I'm a little worried.



The jet-setting lifestyle I left behind (Kuala Lumpur LCC terminal)


I don't really miss travelling. I knew I could take a taxi to the airport and a connecting flight to Cebu or Manila heading to pastures new any time I wanted to, and because I generally get what I want in life I guess that means I didn't want to until now. I don't miss perpetual flight delays, getting lost and stressed out when trying to track down the bus station, striding angrily around the hotel lobby making it clear to the staff that the promised Wi-Fi isn't working or negotiating with crooked tour guides for a time-killing boat trip until I give up out of apathy and take more photos of repetitive temples instead. I've done my time.

I do miss some things though, like actually having somewhere to go. If you've never been to a developing country, or your experience was mainly limited to resorts and production-line package tours (you had the right idea, my holidays are going to be stress-free from now on), you might find it hard to believe that there is literally nothing to do and nowhere for me to go when I step outside my guarded apartment building, leave the guarded subdivision and hit the endless highway.

Alright, there's not literally nothing, as these hectares of land must be filled somehow, but it's almost entirely pedestrian unfriendly. Heading left down the road courtesy of a stinky jeepney will take me to malls (big whoop) and eventually to the city centre, if I want to walk around depressing streets and sit in unshaded parks, burning in the oppressive heat. Heading right will eventually take me to the intercity bus station where terrorists have inconveniently narrowed my options to northern routes only (not the worst of their atrocities, admittedly), where more non-literal nothing awaits.

I'm not being picky and demanding here - in Edinburgh I spent most of my free time contentedly finding new wandering routes around the old city streets or arbitrarily opting to follow a trail or river as far as I could before getting the bus home, taking the opportunity to 'read' a good audiobook and generally have a pleasant, premature retiree's weekend. I loved that simple pleasure, and I kept the tradition up when visiting other countries when there was sufficient infrastructure to make walking fun (Taiwan, South Korea, Australia) rather than a life-threatening annoyance (Greece, Egypt and basically all of South East Asia except Singapore).



They don't even have interplanetary Stargates in the Philippines yet,
that's how backwards things are here (Busan, Korea)


When I was debating the pros and cons of living in a developing country, I didn't even consider that use of my legs might be taken away from me.

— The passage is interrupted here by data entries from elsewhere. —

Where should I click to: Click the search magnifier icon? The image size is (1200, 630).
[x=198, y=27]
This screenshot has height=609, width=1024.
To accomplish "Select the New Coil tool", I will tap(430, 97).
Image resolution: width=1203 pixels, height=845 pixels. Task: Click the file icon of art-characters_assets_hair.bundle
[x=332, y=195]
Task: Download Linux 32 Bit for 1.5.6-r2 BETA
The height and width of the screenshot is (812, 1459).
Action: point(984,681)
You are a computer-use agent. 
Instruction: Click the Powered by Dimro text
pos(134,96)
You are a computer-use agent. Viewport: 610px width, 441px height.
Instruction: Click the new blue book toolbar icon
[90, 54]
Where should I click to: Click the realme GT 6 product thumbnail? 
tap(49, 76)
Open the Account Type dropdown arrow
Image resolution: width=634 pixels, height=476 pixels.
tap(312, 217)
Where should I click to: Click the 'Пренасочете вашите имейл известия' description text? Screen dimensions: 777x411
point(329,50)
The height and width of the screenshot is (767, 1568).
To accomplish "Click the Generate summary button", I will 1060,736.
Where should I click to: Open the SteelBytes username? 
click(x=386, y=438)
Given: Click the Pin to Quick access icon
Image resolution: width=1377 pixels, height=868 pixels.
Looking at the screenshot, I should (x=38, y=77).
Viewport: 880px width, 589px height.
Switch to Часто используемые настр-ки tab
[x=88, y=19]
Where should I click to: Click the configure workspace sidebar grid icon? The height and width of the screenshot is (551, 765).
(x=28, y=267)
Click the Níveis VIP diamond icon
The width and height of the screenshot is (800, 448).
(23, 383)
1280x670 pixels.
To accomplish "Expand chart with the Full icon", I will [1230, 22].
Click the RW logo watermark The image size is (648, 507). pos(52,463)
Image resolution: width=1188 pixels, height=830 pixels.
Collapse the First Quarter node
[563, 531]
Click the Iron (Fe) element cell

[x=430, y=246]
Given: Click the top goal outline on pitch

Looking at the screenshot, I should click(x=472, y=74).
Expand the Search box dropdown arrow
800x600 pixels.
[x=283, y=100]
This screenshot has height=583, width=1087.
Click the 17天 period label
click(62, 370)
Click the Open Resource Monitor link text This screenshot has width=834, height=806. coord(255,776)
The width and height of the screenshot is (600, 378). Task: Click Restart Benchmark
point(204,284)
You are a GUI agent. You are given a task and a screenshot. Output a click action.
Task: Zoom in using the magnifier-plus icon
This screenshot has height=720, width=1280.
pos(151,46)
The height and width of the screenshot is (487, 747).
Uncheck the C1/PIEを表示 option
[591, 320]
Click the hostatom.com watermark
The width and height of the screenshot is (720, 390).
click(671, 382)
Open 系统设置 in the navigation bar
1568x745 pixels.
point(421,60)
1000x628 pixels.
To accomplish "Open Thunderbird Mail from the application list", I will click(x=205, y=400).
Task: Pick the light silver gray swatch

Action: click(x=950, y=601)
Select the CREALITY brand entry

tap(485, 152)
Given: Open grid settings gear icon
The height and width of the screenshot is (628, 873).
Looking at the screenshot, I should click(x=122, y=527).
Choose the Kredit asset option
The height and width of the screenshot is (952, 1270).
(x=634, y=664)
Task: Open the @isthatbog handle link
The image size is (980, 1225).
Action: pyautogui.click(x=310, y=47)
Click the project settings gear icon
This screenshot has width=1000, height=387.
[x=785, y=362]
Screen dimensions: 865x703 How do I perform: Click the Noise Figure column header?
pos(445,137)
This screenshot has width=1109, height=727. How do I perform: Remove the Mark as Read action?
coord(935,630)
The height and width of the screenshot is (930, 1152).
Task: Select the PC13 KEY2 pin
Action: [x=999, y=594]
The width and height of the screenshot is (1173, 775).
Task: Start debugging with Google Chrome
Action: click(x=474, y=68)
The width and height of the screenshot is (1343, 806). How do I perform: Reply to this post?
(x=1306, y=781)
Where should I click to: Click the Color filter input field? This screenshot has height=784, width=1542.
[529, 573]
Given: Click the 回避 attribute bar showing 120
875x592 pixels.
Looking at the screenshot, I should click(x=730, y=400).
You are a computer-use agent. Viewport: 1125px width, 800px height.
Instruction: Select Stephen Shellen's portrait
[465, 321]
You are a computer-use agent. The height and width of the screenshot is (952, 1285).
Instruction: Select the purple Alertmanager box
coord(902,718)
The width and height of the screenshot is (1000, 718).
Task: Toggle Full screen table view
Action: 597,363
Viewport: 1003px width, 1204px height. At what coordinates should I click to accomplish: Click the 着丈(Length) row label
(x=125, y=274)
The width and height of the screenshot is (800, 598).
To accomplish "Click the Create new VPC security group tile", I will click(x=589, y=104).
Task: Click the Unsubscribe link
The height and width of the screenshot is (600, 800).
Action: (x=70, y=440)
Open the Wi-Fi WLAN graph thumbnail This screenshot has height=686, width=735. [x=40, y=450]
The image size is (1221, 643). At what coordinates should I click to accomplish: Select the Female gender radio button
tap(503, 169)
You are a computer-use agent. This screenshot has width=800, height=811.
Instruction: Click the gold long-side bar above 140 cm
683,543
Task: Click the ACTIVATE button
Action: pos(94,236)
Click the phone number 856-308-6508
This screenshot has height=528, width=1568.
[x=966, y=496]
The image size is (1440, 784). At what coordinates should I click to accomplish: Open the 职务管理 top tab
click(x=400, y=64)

Walking really isn't a feasible pastime here in the Southern Philippines, and the constant threat of "hey, Joes" shouted from passing bikers doesn't exactly motivate me either, so I stay in the room bashing away at the computer until we run out of coffee and I head to the nearby supermarket, once every 60 days making the epic 20-minute excursion to the Fastpass office to extend my visa and checking out the 20-peso garbage pile in the only used book shop I've found in the whole city, picking up a battered sci-fi paperback or retro adventure gamebook from an extensive collection presumably donated by the estate of some dead nerd. Rest in peace, you're helping me stay off the computer.


So what are you going to do about it?


I still have the freedom of an online job that lets me live pretty much anywhere I choose (except China), but I'm also burdened with a nice girlfriend who I like a lot and who I know wants to settle down in a more permanent way in the near future. Pity me.

If we do stop renting and buy a place, it would have to be in the ideal Goldilocks zone that offers some level of serenity and separation from the urban chaos, while still being close enough to the highway so Jackie can visit her family and I can make trips to the supermarket a couple of times a week. We live in a country of 7,000 islands, plenty of which conceivably offer paradise, but that just isn't practical as long as I depend on a regular Wi-Fi connection and don't want to have to grow my own bloody onions.

Jackie's open for spending a few years abroad too. A few months ago (I think? Time is more elusive to measurement these days) a friend briefly entertained the idea of buying a bed and breakfast in an unprofitably remote part of Scotland and asked if I was interested in joining him in the venture. I spent the next few days daydreaming of heading out on a nippy morning, bundled up in a heavy coat with an MP3 player loaded with gothic novels and gloomy neofolk ballads, walking past fields with dilapidated fences and frozen rivers on my way to a better kind of nowhere. (Why am I an old man in that mental image?) It didn't work out, which was probably for the best financially, but I live in hope of the next zany scheme coming along to dictate the next phase of my life, as I'm clearly out of ideas.




Now we're travelling for a little while - the emphasis being on relaxation and doing my work in more pleasant surroundings, rather than the rip-roaring, death-defying escapades that I never used to get up to either. It'll be a welcome break from the monotony that's only just started to bother me as a voluntary inmate in this reasonably comfortable cell.

When we land back in the Philippines in a couple of months, I'll see whether the prospect of renting a new place and retrieving the rice cooker from storage feels comforting and homely or makes me want to cry. The planes are right there if I need them.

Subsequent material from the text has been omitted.